When run it will produce output below:
$ ./noisy-xor
Accuracy on test data (no noise): 1
Accuracy on training data (40% noise): 0.603
Prediction: x1 = 1, x2 = 0, ... -> y = 1
Prediction: x1 = 0, x2 = 1, ... -> y = 1
Prediction: x1 = 0, x2 = 0, ... -> y = 0
Prediction: x1 = 1, x2 = 1, ... -> y = 0
Output produced by code from Granmo’s paper [TM2018code]:
$ python NoisyXORDemo.py
Accuracy on test data (no noise): 1.0
Accuracy on training data (40% noise): 0.603
Prediction: x1 = 1, x2 = 0, ... -> y = 1
Prediction: x1 = 0, x2 = 1, ... -> y = 1
Prediction: x1 = 0, x2 = 0, ... -> y = 0
Prediction: x1 = 1, x2 = 1, ... -> y = 0
The Binary Iris Dataset
Appeared in the first Tsetlin Machine paper [TM2018], section 5.2, pp 25.

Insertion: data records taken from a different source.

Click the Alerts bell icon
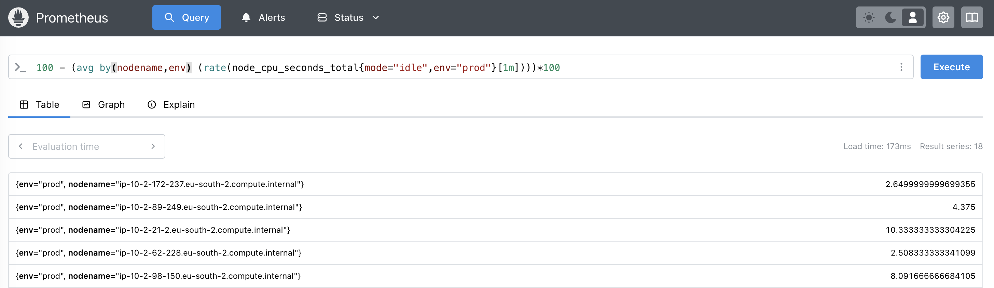 [x=246, y=18]
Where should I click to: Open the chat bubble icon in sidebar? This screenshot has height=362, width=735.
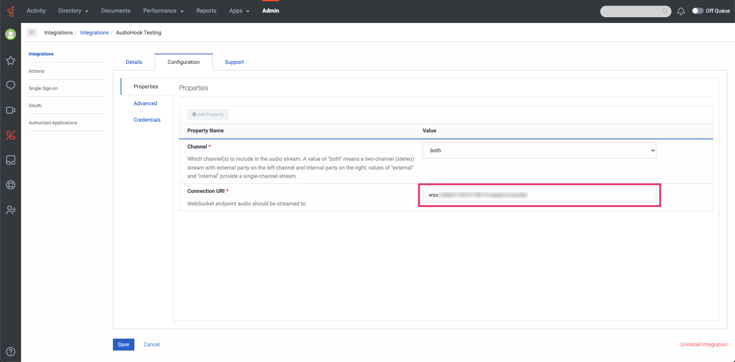(x=11, y=85)
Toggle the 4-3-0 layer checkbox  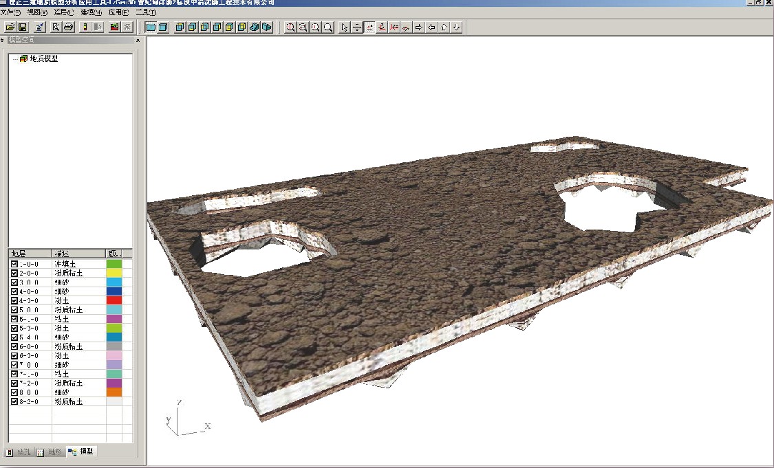point(14,300)
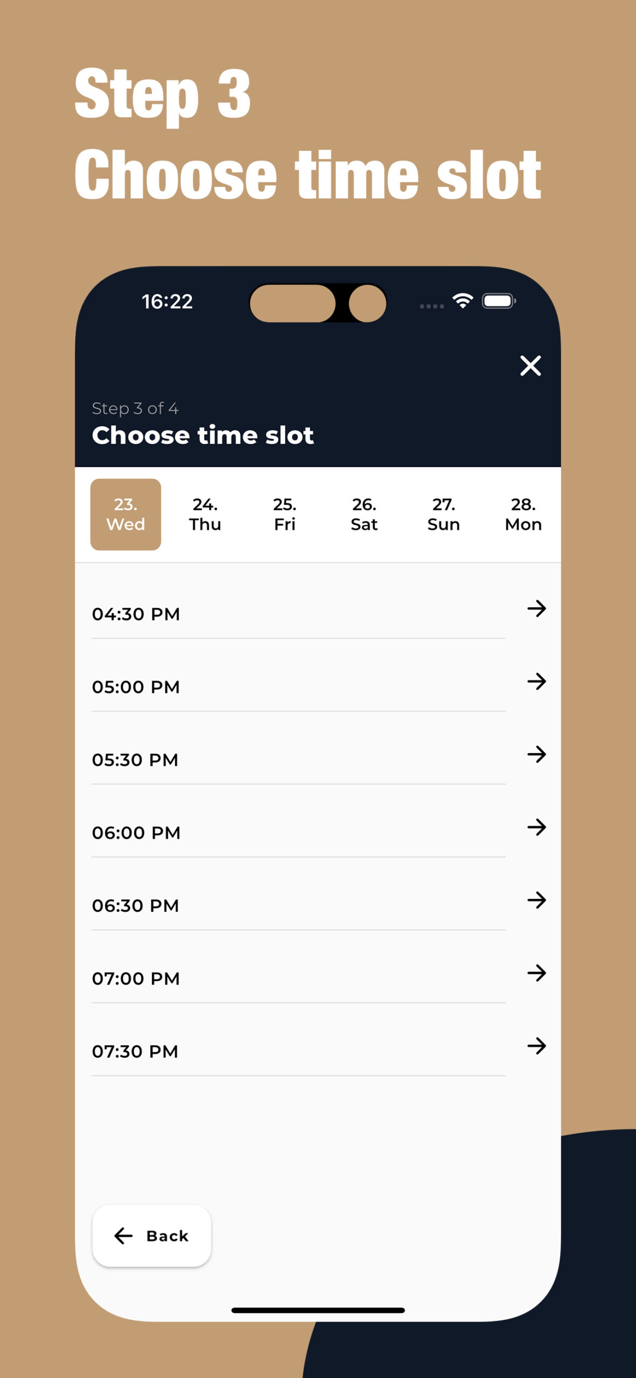
Task: Select the 04:30 PM time label
Action: pos(136,614)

We first evaluate the Tsetlin Machine on the classical Iris dataset. This dataset consists of 150 examples with four inputs (Sepal Length, Sepal Width, Petal Length and Petal Width), and three possible outputs (Setosa, Versicolour, and Virginica).
We increase the challenge by transforming the four input values into one consecutive sequence of \(16\) bits, four bits per float. It is thus necessary to also learn how to segment the \(16\) bits into four partitions, and extract the numeric information. We refer to the new dataset as the The Binary Iris Dataset.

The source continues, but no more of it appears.